Bien évidemment, nous savons parfaitement à quel groupe nous appartenons. Par contre, la question la plus complexe est la suivante: comment pouvons-nous vivre cette appartenance? Face à toute cette incompréhensible hostilité, comment pouvons-nous faire accepter nos droits, tout en étant acceptés comme nous sommes?
Cette question fondamentale, celle de l’appartenance à la communauté homosexuelle est de plus en plus centrale dans le contexte politique africain actuel.

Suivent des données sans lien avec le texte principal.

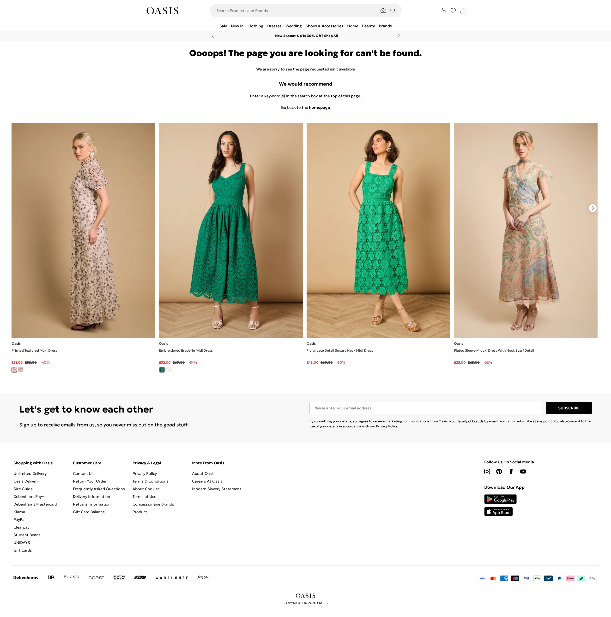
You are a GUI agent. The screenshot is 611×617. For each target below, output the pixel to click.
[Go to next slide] (593, 208)
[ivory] (14, 369)
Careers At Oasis (207, 481)
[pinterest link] (499, 471)
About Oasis (203, 473)
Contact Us (83, 473)
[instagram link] (487, 471)
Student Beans (27, 534)
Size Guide (23, 488)
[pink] (20, 369)
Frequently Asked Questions (99, 488)
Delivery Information (91, 496)
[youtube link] (523, 471)
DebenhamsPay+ (28, 496)
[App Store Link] (500, 505)
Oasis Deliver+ (26, 481)
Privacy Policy (145, 473)
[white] (168, 369)
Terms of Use (144, 496)
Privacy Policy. (387, 426)
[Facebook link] (511, 471)
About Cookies (146, 488)
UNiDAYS (21, 542)
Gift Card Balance (89, 511)
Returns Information (92, 504)
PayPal (19, 519)
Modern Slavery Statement (216, 488)
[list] (305, 250)
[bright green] (161, 369)
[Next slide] (399, 36)
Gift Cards (22, 550)
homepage (319, 107)
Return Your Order (90, 481)
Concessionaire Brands (153, 504)
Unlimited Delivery (30, 473)
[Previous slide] (213, 36)
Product (140, 511)
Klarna (19, 511)
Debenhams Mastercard (35, 504)
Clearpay (21, 527)
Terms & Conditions (151, 481)
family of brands (471, 421)
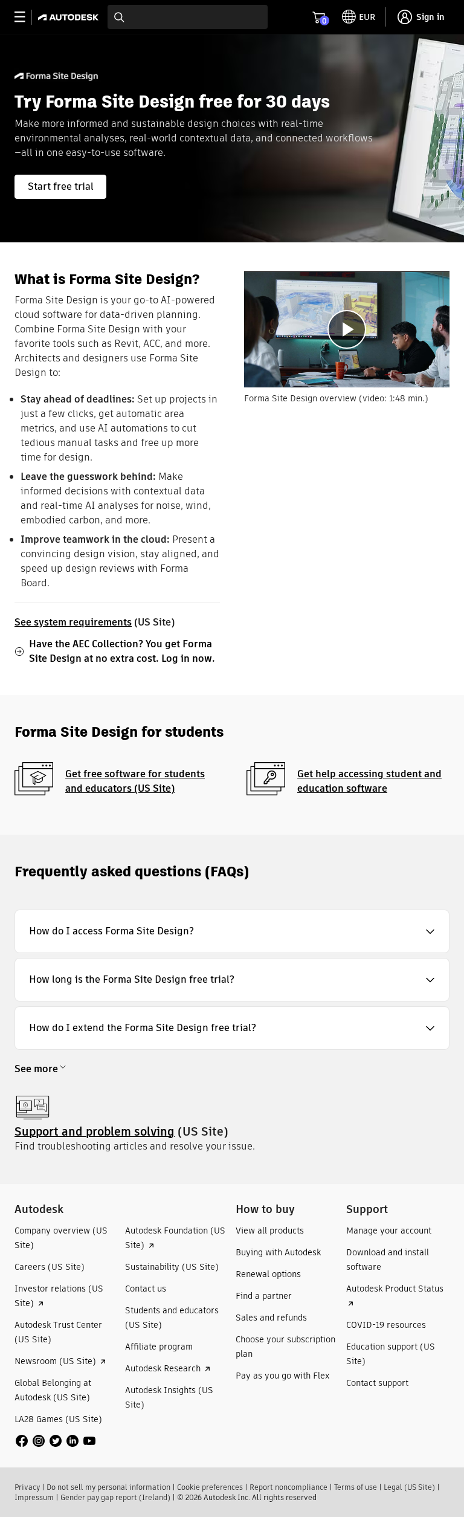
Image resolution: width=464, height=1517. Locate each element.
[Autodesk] (70, 17)
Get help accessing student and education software (369, 781)
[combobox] (188, 17)
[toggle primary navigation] (26, 17)
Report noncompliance (288, 1487)
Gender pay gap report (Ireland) (115, 1497)
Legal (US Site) (409, 1487)
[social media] (55, 1441)
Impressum (34, 1497)
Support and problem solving (94, 1132)
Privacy (27, 1487)
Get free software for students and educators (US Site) (135, 781)
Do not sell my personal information (108, 1487)
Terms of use (355, 1487)
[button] (232, 931)
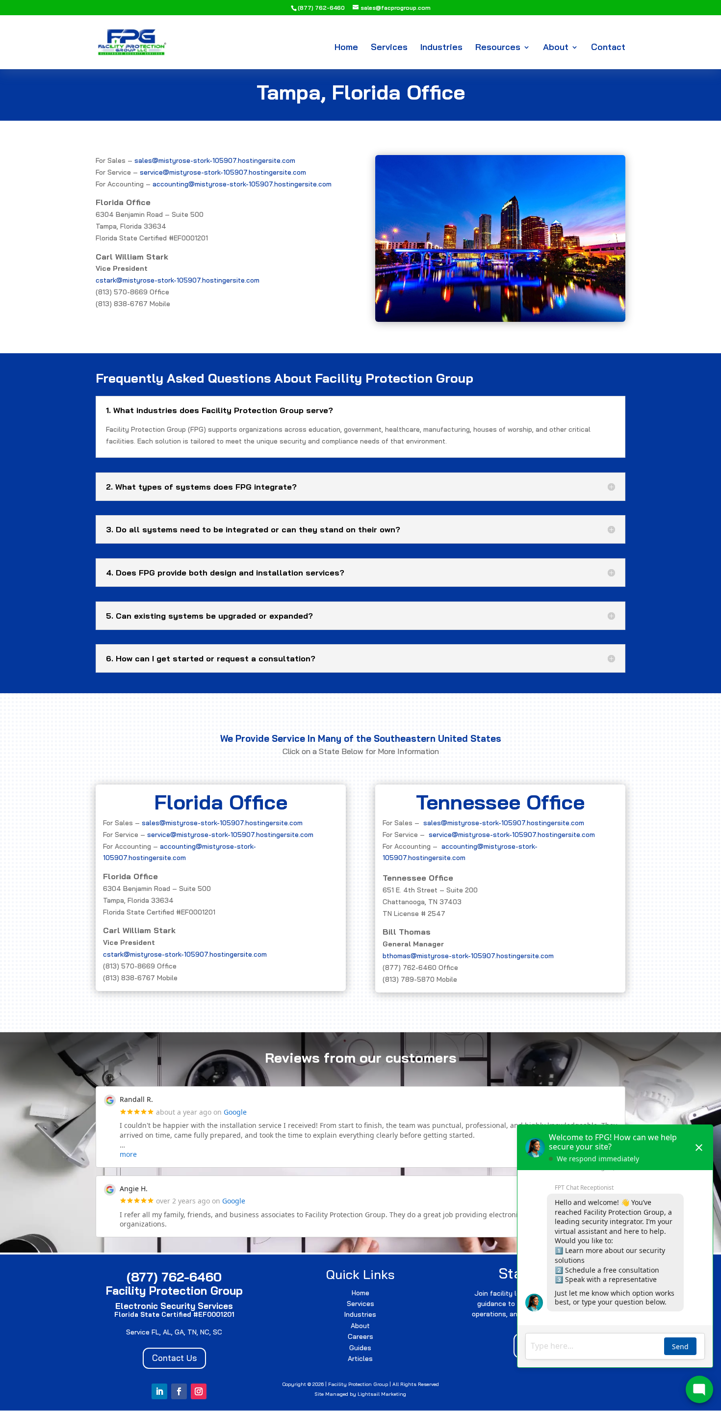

Alors que les mouvements LGBTI Africains sont entrain de lutter de toutes leurs forces contre ces lois discriminatoires, des mouvements réactionnaires ripostent en niant et en criminalisant la réalité de notre existence.
C’est certainement la raison pour laquelle tant de propositions d’articles, pour le second numéro de Q-zine, nous interrogent, sur des questions d’appartenance et d’identité. Il est primordial de trouver des moyens pour montrer que nous appartenons à ce continent, comme nous sommes et dans toute notre diversité.
Pour notre deuxième numéro, nous avons sélectionné les contributions les plus pertinantes sur ces questions, et les avons regroupés autour d’un reportage photo captivant, réalisé par le photographe californien, Marc Bland Allen, qui a porté un autre regard sur la question de la couleur. Il nous invite à réexaminer notre identité : noir(e)s et “queer”.
L’intégralité des autres articles de ce numéro tentent de remplir ce même défi. La Mission de Q-zine est de questionner et d’explorer toutes les possibilités d’expression de notre communauté. J’espère que vous apprécierez les contributions de ce deuxième numéro.